Input rows

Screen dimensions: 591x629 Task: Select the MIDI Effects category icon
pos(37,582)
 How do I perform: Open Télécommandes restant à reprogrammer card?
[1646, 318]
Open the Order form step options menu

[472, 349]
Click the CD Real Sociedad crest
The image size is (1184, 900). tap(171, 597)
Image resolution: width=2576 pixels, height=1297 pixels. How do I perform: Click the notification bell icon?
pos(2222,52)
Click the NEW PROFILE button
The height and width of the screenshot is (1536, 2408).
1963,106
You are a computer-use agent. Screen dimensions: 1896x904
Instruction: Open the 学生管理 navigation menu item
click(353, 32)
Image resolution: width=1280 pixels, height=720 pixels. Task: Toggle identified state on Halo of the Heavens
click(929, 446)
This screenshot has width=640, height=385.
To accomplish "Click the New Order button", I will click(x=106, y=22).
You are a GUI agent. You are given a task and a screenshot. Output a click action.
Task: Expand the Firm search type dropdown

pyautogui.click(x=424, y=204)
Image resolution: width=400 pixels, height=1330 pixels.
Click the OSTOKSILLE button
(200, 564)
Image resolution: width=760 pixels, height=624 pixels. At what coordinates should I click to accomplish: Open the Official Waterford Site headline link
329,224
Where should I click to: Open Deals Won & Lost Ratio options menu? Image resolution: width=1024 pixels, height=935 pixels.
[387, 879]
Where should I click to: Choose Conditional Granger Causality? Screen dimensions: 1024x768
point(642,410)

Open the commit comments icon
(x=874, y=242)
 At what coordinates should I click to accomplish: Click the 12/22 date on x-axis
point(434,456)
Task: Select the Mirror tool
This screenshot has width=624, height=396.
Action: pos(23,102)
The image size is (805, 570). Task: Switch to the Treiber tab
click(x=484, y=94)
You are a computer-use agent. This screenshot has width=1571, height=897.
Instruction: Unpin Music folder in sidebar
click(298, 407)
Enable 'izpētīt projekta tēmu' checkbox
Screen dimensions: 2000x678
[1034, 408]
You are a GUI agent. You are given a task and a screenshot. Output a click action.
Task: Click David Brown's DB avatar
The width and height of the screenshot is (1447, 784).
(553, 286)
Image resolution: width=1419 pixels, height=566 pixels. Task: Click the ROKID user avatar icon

Written request
Can you print out, exactly as they appear, all the lines above from the one containing "Open the Order form step options menu" down to the one containing "click(353, 32)", including both of those lines?

Finished task
Open the Order form step options menu

[472, 349]
Click the CD Real Sociedad crest
The image size is (1184, 900). tap(171, 597)
Image resolution: width=2576 pixels, height=1297 pixels. How do I perform: Click the notification bell icon?
pos(2222,52)
Click the NEW PROFILE button
The height and width of the screenshot is (1536, 2408).
1963,106
You are a computer-use agent. Screen dimensions: 1896x904
Instruction: Open the 学生管理 navigation menu item
click(353, 32)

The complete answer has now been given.